Curley, P.J., Fine, J., and Daniel L. LaRocque, Reserve Judge

            Concurred:

Fine, J.

            Dissented:

Curley, P.J.

 

 

Appellant

 

ATTORNEYS:

On behalf of the defendant-appellant, the cause was submitted on the briefs of Adam C. Essling of Milwaukee.

 

 

Respondent

 

ATTORNEYS:

On behalf of the plaintiff-respondent, the cause was submitted on the brief of J.B. Van Hollen, attorney general and Gregory M. Weber, assistant attorney general.

 

 

 


2008 WI App 166


 


COURT OF APPEALS

DECISION

DATED AND FILED

 

October 15, 2008

 

David R. Schanker

Clerk of Court of Appeals

 

 

 

NOTICE

 

 

This opinion is subject to further editing.  If published, the official version will appear in the bound volume of the Official Reports. 

 

A party may file with the Supreme Court a petition to review an adverse decision by the Court of Appeals.  See Wis. Stat. § 808.10 and Rule 809.62. 

 

 

 

 

Appeal No. 

2008AP80-CR

Cir. Ct.
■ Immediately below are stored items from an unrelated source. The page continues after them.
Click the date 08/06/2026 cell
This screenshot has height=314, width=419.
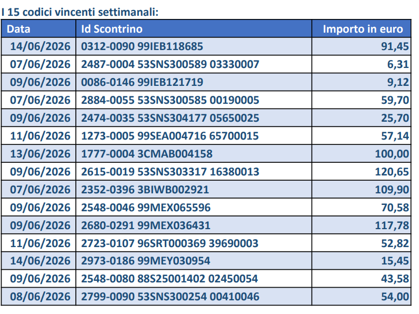(x=39, y=297)
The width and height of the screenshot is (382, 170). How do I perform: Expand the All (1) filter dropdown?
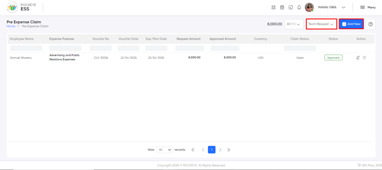(293, 24)
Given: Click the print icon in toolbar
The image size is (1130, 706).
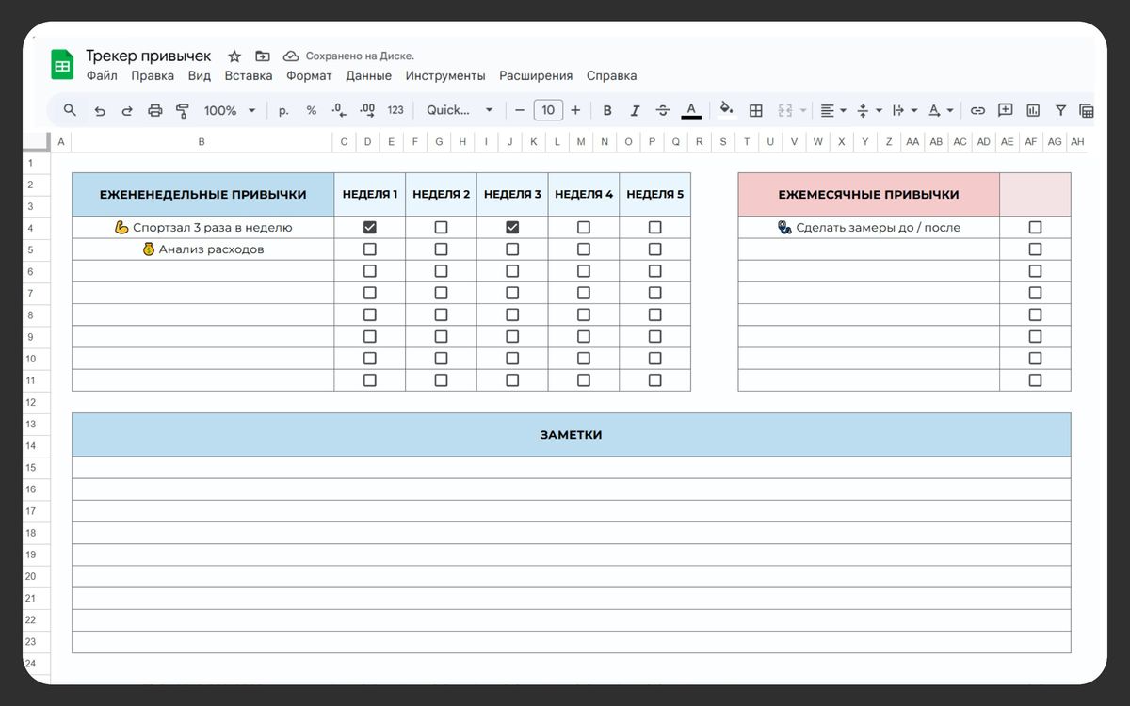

No.  2007CF948

STATE OF WISCONSIN   

IN COURT OF APPEALS

 

 

 

 

 

 

State of Wisconsin,

 

                        Plaintiff-Respondent,

 

            v.

 

Juan A. Casarez,

 

                        Defendant-Appellant.

 

 

 

 

            APPEAL from a judgment of the circuit court for Milwaukee County:  DENNIS P. MORONEY, Judge.  Affirmed.

            Before Curley, P.J., Fine, J., and Daniel L. LaRocque, Reserve Judge.
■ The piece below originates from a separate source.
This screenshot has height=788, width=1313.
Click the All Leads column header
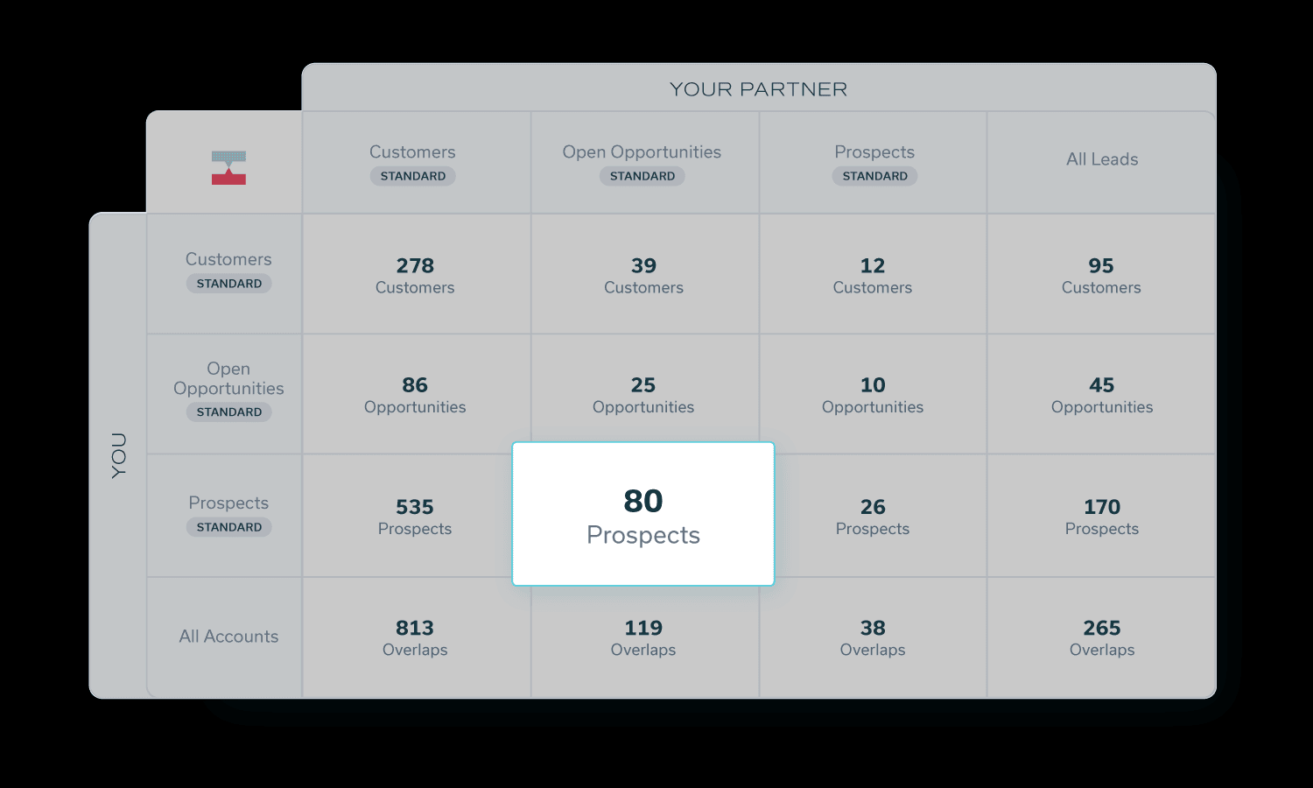(x=1102, y=159)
1        LAROCQUE, J.    Juan A. Casarez appeals from a judgment entered after a jury found him guilty of possession with intent to deliver a controlled substance, cocaine (fifteen to forty grams), as party to a crime, second or subsequent offense, contrary to Wis. Stat. §§ 961.16(2)(b)1., 961.41(1m)(cm)3., 939.05, and 961.48 (2005-06).[1]  He claims that the trial court erred in denying his motion seeking to suppress the 32.44 grams of cocaine, which was found in his home.  He asserts that the affidavit in support of the search warrant lacked probable cause, rendering the search illegal.  Because the affidavit contained sufficient facts to support probable cause that ancillary materials relating to guns would be discovered at the home, the search was not illegal, the trial court did not err in denying the motion to suppress, and we affirm.

BACKGROUND

2        On February 11, 2007, at approximately 1:50 a.m. there was a shooting at a tavern located at 1101 North Astor Street.  During the investigation, Milwaukee Police Detectives Dolores Applegate and Joseph McLin learned from Fernando Hernandez that as he was walking near the bar, he was struck in the face with a beer bottle.  Hernandez stated he then punched the person who struck him in the jaw.  Hernandez described the perpetrator as a shorter Hispanic male.  The perpetrator then shot at Hernandez twice.  A bullet was recovered from Hernandez’s shoe and other bullet fragments were recovered from the tavern.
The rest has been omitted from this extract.